Depuis 37 ans, le Parti socialiste règne sur Nantes, avec Johanna Rolland comme figure emblématique depuis 2014. Cette année, une alliance de la droite et du centre, emmenée par Foulques Chombart de Lauwe, se dresse contre elle, en critiquant notamment son bilan en matière de sécurité.
Foulques Chombart de Lauwe, peu connu des Nantais il y a peu, a été investi par Les Républicains pour les prochaines municipales. Il s'est entouré de Sarah El Haïry, ancienne députée et actuelle haute-commissaire à l'Enfance, qui pourrait devenir présidente de la métropole en cas de victoire.
Ambitieux et souhaitant « virer Johanna Rolland », Chombart de Lauwe a commencé sa campagne en janvier, s'appuyant sur des figures telles que Bruno Retailleau, le leader des Républicains, et Aurore Bergé, membre du gouvernement. « Les Nantais veulent un maire courageux », déclare-t-il, soulignant que l’étiquette partisane a peu d'importance pour eux.

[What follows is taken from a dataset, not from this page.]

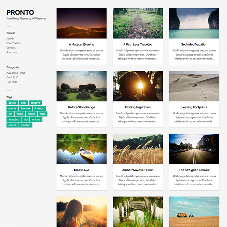
Task: Click the Finding Inspiration post title
Action: pos(138,107)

Son objectif principal est de « remettre de l'ordre » à Nantes, avec des promesses de tripler la vidéoprotection et d'armer la police municipale, tout en doublant son effectif. Il critique la gestion sécuritaire de Rolland, la qualifiant d'« héritière » inefficace de Jean-Marc Ayrault, ancien maire emblématique de la ville.
Nantes, bastion historique du PS, pourrait connaître un changement si la droite et le centre parviennent à mobiliser leurs électeurs. Romain Pasquier, directeur de recherche au CNRS, suggère que la sécurité pourrait devenir la question centrale, offrant un certain espace à la droite, ainsi qu'au Rassemblement national.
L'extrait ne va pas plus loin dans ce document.